Filters
Now we've seen how to identify parts of a page to turn into data,
let's look at how to manipulate that data. scrapelect
does this
using filters. We've seen a couple already, like take
and text
,
but let's look at them more closely.
Every filter takes in a value, and a list of named arguments (which can be empty), and returns the result of applying that filter.
We call a filter with value | filter_name(arg: value, ...)
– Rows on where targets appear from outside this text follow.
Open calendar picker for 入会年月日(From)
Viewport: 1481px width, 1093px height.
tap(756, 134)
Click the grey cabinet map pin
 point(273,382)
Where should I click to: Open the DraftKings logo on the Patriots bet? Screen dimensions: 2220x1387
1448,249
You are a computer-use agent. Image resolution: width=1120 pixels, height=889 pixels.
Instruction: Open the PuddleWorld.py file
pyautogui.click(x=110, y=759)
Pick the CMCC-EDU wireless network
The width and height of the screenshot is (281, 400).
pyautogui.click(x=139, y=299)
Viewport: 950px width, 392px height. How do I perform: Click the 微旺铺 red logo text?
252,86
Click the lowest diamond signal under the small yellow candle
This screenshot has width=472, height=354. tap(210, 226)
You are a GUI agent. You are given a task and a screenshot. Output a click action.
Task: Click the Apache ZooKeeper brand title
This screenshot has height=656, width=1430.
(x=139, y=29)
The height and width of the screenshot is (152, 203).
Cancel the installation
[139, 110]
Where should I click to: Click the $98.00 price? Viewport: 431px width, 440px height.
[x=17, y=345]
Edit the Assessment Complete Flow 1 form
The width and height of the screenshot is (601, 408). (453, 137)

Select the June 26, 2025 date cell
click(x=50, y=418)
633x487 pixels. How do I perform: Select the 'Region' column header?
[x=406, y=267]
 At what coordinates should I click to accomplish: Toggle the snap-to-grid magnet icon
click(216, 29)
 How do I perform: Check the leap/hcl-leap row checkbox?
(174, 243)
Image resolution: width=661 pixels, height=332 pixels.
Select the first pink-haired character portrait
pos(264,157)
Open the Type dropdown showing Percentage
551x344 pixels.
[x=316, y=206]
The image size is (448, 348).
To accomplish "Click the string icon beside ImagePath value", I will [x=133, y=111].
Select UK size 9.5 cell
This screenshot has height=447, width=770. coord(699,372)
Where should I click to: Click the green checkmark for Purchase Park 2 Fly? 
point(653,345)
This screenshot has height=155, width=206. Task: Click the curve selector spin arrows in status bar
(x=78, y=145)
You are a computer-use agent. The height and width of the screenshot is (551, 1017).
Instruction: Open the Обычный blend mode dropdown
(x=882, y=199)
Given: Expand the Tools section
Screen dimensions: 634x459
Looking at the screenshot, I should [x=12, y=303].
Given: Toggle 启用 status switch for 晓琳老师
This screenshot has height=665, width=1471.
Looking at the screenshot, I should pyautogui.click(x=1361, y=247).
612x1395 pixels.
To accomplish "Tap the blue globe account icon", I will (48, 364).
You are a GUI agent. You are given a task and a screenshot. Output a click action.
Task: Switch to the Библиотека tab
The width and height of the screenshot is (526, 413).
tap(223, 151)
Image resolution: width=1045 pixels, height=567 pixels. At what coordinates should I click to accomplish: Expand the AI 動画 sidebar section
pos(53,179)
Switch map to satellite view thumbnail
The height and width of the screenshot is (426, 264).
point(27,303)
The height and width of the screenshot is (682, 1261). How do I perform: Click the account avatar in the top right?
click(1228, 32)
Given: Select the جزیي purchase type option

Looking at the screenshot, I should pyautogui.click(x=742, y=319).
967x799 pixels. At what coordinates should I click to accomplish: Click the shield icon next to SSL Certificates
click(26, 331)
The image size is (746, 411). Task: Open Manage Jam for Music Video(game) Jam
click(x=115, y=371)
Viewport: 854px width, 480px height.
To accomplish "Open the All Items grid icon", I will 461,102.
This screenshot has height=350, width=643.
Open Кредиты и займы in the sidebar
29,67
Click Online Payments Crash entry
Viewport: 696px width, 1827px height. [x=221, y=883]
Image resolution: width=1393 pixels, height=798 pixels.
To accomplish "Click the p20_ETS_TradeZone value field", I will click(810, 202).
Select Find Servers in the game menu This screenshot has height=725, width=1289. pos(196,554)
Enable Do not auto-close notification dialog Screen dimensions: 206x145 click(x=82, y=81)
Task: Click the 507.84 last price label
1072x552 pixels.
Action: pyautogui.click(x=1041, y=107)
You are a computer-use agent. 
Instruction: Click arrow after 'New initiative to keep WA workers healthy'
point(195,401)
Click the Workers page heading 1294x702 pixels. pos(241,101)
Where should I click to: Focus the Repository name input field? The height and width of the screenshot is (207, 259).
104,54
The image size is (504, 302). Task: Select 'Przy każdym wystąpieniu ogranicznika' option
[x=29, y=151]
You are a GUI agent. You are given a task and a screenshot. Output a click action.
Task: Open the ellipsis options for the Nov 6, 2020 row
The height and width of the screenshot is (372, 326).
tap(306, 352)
. The simplest filter is the id
filter, which takes the value and
returns that same value: if we let a: 5 | id();
, we get
{ "a": 5 }
.
Another useful filter is the dbg
filter, which, like id
,
returns the original value, but it prints the value to the
terminal as well. dbg
has an optional argument msg, a
String, which specifies a message to include, if set. If not
provided to the filter, it prints debug message: ...
.
a: 1 | dbg();
b: 2 | dbg(message: "from b");
will output to the console:
debug message: 1
from b: 2
and return { "a": 1, "b": 2 }
.
Modifying filters
Often, though, it is useful to use a filter that modifies the passed
value in some way. One useful filter is strip
, which trims
leading and trailing whitespace from a string, which is often found
inside HTML elements.
trimmed: " hellooooo " | strip();
outputs
{
"trimmed": "hellooooo"
}
Note that this doesn't mutate the original value passed in; that is, if you read another binding as the input to a filter, applying the filter will not change the value in the original binding:
bind: "5";
new: $bind | int();
results (where int
converts the value into the integer type):
{
"bind": "5",
"new": 5
}
where bind
is still a string but new
is an int.
Filter documentation
Documentation for all of the built-in filters is available at docs.rs, which lists filter signatures, descriptions, and examples.
Chaining filters
Filters are designed to be executed in a pipeline, passing the output of one filter to the input of another:
is-not-five: "5" | int() | eq(to: 5) | not();
outputs
{
"is-not-five": false
}
where eq
returns whether the value is equal to to
, and not
returns the boolean NOT (opposite) of the input value.
Qualifiers
Similar to element blocks, filters can have qualifiers at the end.
The same qualifiers (none for one, ?
for optional, and *
for list)
can be placed at the end of a filter call to modify its behavior:
value | filter(...)?
applies the filter tovalue
if it is notnull
, or returnsnull
if it is.value | filter(...)*
, whenvalue
is a list, returns the list of every element in the list with the filter applied to it (similar to the map operation in other languages). It is an error to use the*
qualifier if the input value is not a list.
Example
floats: "1 2.3 4.5" | split() | float()*;
optional: "3.4" | float()?;
optional2: null | float()?;
returns, where split
turns a string into an array of strings
split on a delimiter (by default, whitespace), and float
turns
a value into the float type:
{
"floats": [1.0, 2.3, 4.5],
"optional": 3.4,
"optional2": null
}